Drew had sustained a compound fracture in his left leg, the same injury that ended quarterback Joe Theismann's career in 1985 and more recently happened to Louisville guard Kevin Ware during the NCAA tournament. It very well could have meant the end of his hockey career, but the thought never crossed LeBlanc's mind.

A playmaking center with excellent vision, LeBlanc has always demonstrated patience on the ice. Now, this would be a test of patience away from it. Granted a medical redshirt year, LeBlanc returned last fall and in a storybook season took the Huskies to their first Frozen Four appearance, leading the team with 50 points in 42 games. He had the most assists (37) in the NCAA tournament, to go along with his 13 goals. And on April 12, the day he accepted the Hobey Baker Award, college hockey's top individual prize, the Chicago Blackhawks signed the 23-year-old from Hermantown, Minn., to a one-year deal; he made his NHL debut on April 24.

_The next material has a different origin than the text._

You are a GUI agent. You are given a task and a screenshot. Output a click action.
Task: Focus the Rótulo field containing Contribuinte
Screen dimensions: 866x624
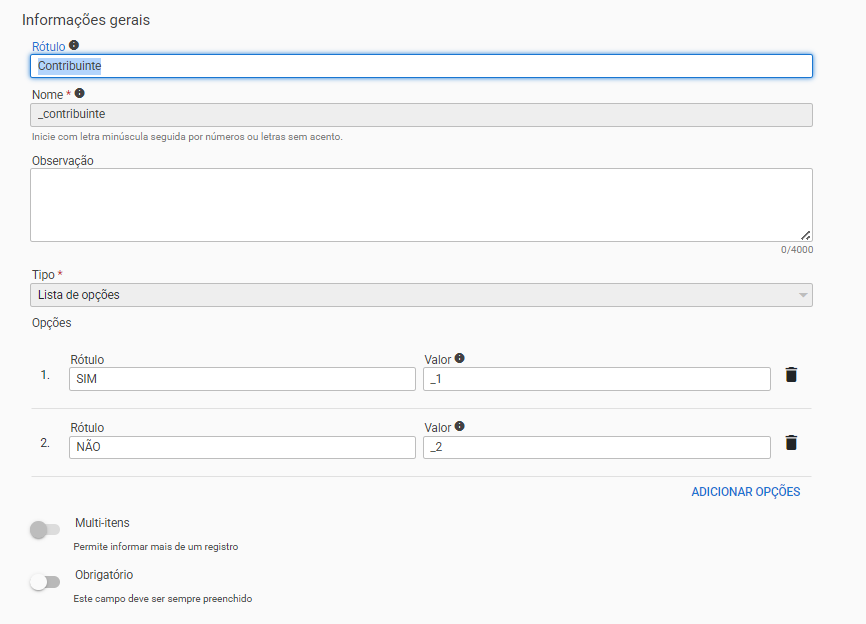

"It's been a very special year for me," LeBlanc says from Finland, where he is representing the U.S. at the IIHF World Championships. "For the last couple weeks, it's just kept getting better and better and better ... I'm out of my comfort zone, so to speak, out of college. But it's an exciting time. I'm just trying to make the most of it."

In the U.S.'s opening game against Austria, LeBlanc picked up a pair of assists in a come-from-behind 5-3 win. Playing alongside and against NHL stars, he's getting the chance to play against the best, capping a whirlwind two years filled with emotional peaks and valleys.

Though the devastating injury forced him to put his senior season on hold for a year, it paid off in the end. Wanting to do something special, LeBlanc achieved the extraordinary. He earned First-Team All-WCHA honors, and was named Outstanding Student-Athlete of the Year and the WCHA Player of the Year. He became the fifth player in league history to earn scholar-athlete accolades four times while taking his team to the Frozen Four, where the Huskies fell to Quinnipiac. He managed all of this while student-teaching algebra at St. Cloud Apollo High last semester.

The Hobey Baker Award stands for more than goals, points and championships. It goes to the player who best "exhibits strength of character both on and off the ice" and "contributes to the integrity of the team and displays outstanding skills in all phases of the game." Simply, there was no more fitting example than LeBlanc.